WORK ORDER: Check every line of the entries below for the word "screenshot", and copy the ones that have it.

DATA FOR THIS TASK:
....

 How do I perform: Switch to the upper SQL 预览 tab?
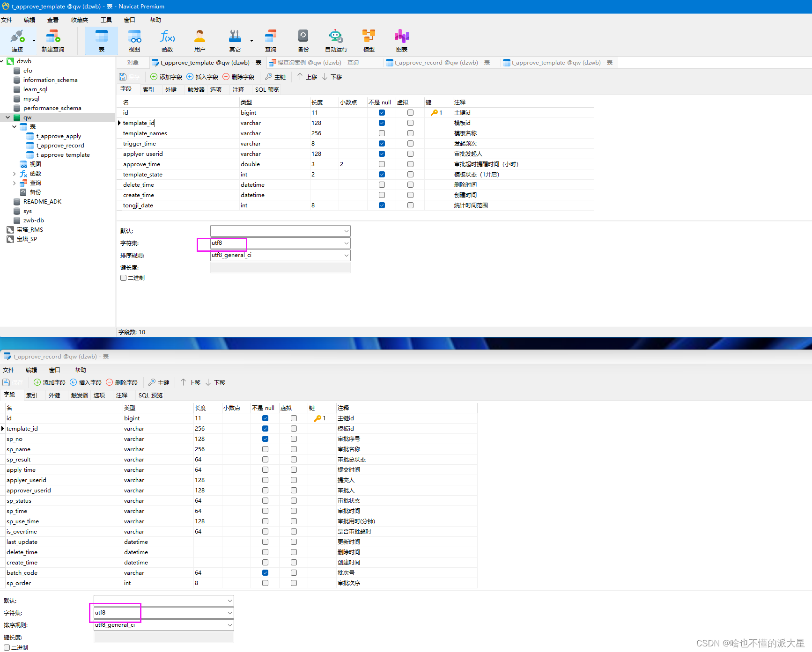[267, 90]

....

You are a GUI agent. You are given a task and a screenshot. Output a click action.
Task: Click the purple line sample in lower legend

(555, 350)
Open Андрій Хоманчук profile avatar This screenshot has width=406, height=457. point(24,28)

....

WRITTEN ANSWER:
You are a GUI agent. You are given a task and a screenshot. Output a click action.
Open Андрій Хоманчук profile avatar This screenshot has width=406, height=457. point(24,28)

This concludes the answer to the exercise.